### Information supplied ###
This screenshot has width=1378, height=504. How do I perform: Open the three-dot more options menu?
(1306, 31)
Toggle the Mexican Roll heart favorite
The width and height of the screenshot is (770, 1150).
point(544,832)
###
About this exercise: Transcribe the records above exactly, keeping every line.

Completed task:
This screenshot has width=1378, height=504. How do I perform: Open the three-dot more options menu?
(1306, 31)
Toggle the Mexican Roll heart favorite
The width and height of the screenshot is (770, 1150).
point(544,832)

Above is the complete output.